* _SET PROBLEM_
Transcribe the full article on Holtec's request for Michigan funding to restart Palisades, word for word.

* _DOCUMENT EXTRACT_
____
Holtec seeks $300M for Palisades restart from Michigan

By ExchangeMonitor

Holtec Decommissioning International wants the state of Michigan to provide $300 million to restart the shuttered Palisades Nuclear Generating Station, a state lawmaker confirmed Tuesday.

State Rep. Pauline Wendzel (R), first reported as one of two sources of the information by the local Herald-Palladium, confirmed the figure in an email Tuesday to the Exchange Monitor. State Rep. Joey Andrews (D), the other source in the Herald-Palladium’s story, did not reply to a request for comment.

“I assume they’ll request an appropriation from the Legislature unless they have another route they’re seeking,” Wendzel wrote in her email.

A “financial commitment from Michigan and a power purchase agreement are both essential to making a return to operations feasible,” a Holtec spokesperson wrote in an email on Tuesday.

Holtec, Jupiter, Fla., in February applied for a Department of Energy loan, under a program authorized by the Energy Policy Act of 2005, to restart Palisades, which shut down in May 2022. 

The Holtec spokesperson said Tuesday the company continued to “work with the Department of Energy through the loan application process.”

The 39th state House of Representatives district that Wendzel represents is about 35 miles west by road from Kalamazoo, Mich., near the southeastern shores of Lake Michigan and close to Covert, Mich., home of the Palisades plant. The waterfront 38th district Andrews represents includes the plant itself and is immediately west of the district Wendzel represents.

Holec’s DOE loan application is the company’s second attempt in as many years to secure federal funding to reopen the plant, in Covert, Mich., which Holtec bought from Entergy in June 2022. Entergy agreed to sell to Holtec in 2018.
____
* _SUPPLIED RECORDS_
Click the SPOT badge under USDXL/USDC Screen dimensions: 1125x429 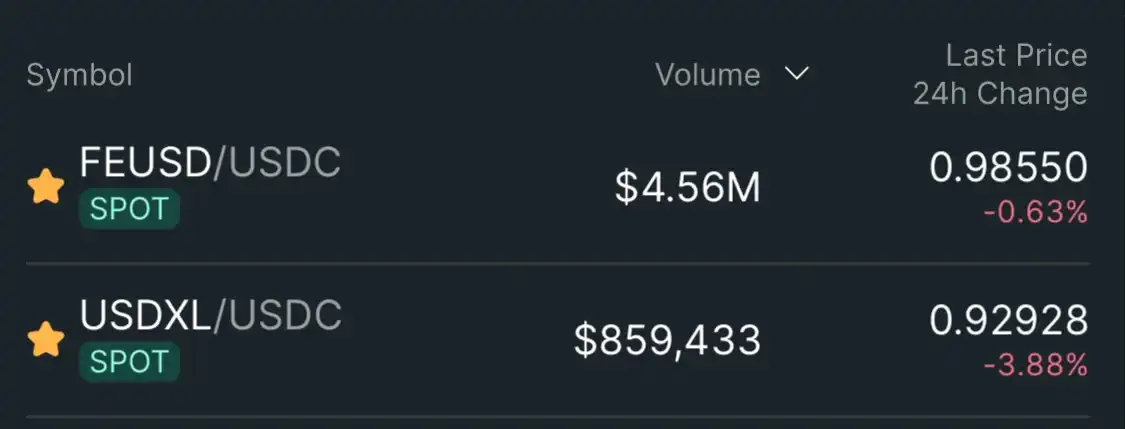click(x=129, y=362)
____
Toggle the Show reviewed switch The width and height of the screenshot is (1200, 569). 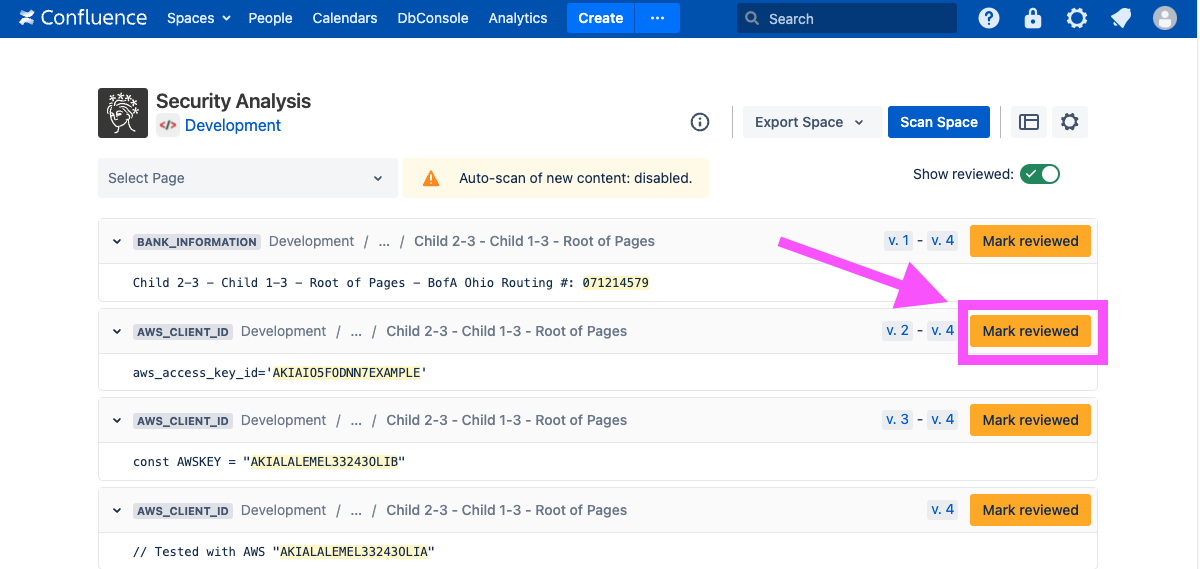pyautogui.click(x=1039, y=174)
____
* _FINISHED TASK_
Holtec seeks $300M for Palisades restart from Michigan

By ExchangeMonitor

Holtec Decommissioning International wants the state of Michigan to provide $300 million to restart the shuttered Palisades Nuclear Generating Station, a state lawmaker confirmed Tuesday.

State Rep. Pauline Wendzel (R), first reported as one of two sources of the information by the local Herald-Palladium, confirmed the figure in an email Tuesday to the Exchange Monitor. State Rep. Joey Andrews (D), the other source in the Herald-Palladium’s story, did not reply to a request for comment.

“I assume they’ll request an appropriation from the Legislature unless they have another route they’re seeking,” Wendzel wrote in her email.

A “financial commitment from Michigan and a power purchase agreement are both essential to making a return to operations feasible,” a Holtec spokesperson wrote in an email on Tuesday.

Holtec, Jupiter, Fla., in February applied for a Department of Energy loan, under a program authorized by the Energy Policy Act of 2005, to restart Palisades, which shut down in May 2022. 

The Holtec spokesperson said Tuesday the company continued to “work with the Department of Energy through the loan application process.”

The 39th state House of Representatives district that Wendzel represents is about 35 miles west by road from Kalamazoo, Mich., near the southeastern shores of Lake Michigan and close to Covert, Mich., home of the Palisades plant. The waterfront 38th district Andrews represents includes the plant itself and is immediately west of the district Wendzel represents.

Holec’s DOE loan application is the company’s second attempt in as many years to secure federal funding to reopen the plant, in Covert, Mich., which Holtec bought from Entergy in June 2022. Entergy agreed to sell to Holtec in 2018.